In a statement yesterday, the United Nations Human Rights Commission experts interpreted the right of peaceful assembly to mean that protesters could exercise their rights without fear.
“It is a fundamental human right for individuals to join a peaceful assembly to express themselves, to celebrate, or to air grievances,” Christof Heyns, a member of the committee, who acted as rapporteur for the drafting of the general comment, said.

“Together with other rights related to political freedom, it constitutes the very foundation of a democratic society, in which changes can be pursued through discussion and persuasion, rather than use of force.”

Heyns’ statement came at a time President Emmerson Mnangagwa has deployed soldiers to block a protest against his government meant for today.

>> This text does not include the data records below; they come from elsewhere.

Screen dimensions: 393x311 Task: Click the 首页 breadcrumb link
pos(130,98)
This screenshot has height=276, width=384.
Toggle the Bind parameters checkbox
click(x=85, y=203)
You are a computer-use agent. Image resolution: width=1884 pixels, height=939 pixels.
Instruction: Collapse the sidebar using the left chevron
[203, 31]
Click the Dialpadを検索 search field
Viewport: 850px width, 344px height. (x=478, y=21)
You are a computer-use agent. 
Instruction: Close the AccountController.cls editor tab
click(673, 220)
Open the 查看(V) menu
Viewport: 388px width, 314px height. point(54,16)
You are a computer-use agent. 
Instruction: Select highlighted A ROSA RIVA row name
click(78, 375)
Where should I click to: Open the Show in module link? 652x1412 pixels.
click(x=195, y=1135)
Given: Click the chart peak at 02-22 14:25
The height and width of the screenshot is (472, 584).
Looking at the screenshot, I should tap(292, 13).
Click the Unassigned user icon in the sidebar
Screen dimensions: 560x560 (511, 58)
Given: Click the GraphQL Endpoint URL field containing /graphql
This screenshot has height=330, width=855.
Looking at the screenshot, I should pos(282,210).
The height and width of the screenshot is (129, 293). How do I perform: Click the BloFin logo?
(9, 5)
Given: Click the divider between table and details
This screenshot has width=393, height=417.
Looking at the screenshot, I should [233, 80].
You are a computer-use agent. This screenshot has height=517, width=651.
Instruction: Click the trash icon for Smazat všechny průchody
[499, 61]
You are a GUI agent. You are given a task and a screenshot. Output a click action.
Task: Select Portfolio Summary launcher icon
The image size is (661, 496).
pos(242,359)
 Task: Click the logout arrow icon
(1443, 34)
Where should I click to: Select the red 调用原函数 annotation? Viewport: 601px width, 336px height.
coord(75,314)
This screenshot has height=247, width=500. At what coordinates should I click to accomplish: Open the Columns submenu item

“Everyone, including children, foreign nationals, women, migrant workers, asylum seekers and refugees, can exercise the right of peaceful assembly, which may take many forms: in public and in private spaces, outdoors, indoors and online,” Heyns added.

The committee also stated that governments have obligations under the covenant to facilitate peaceful assemblies and to protect participants from potential abuse by other members of the public.

“Generalised references to public order or public safety, or an unspecified risk of potential violence are not solid grounds for governments to prohibit peaceful assemblies,” Heyns said.

“Any restriction on participation in peaceful assemblies should be based on a differentiated or individualised assessment of the conduct of participants. Blanket restrictions on participation in peaceful assemblies are not appropriate.”

According to the comment, assembly participants have the right to wear masks or hoods to cover their faces and governments should not collect personal data to harass or intimidate participants.

“Governments also cannot block Internet networks or close down any website because of their roles in organising or soliciting a peaceful assembly.”

On the role of State agents, the UN experts said: “Law enforcement officials involved in policing assemblies must respect and ensure the exercise of the fundamental rights of organisers and participants, while also protecting journalists, monitors and observers, medical personnel and other members of the public, as well as public and State property, from harm. The basic approach of the authorities should be to seek to facilitate peaceful assemblies where necessary.

“Law enforcement officials involved in policing assemblies must respect and ensure the exercise of the fundamental rights of organisers and participants, while also protecting journalists, monitors and observers, medical personnel and other members of the public, as well as public and private property, from harm. The basic approach of the authorities should be to seek to facilitate peaceful assemblies where necessary.”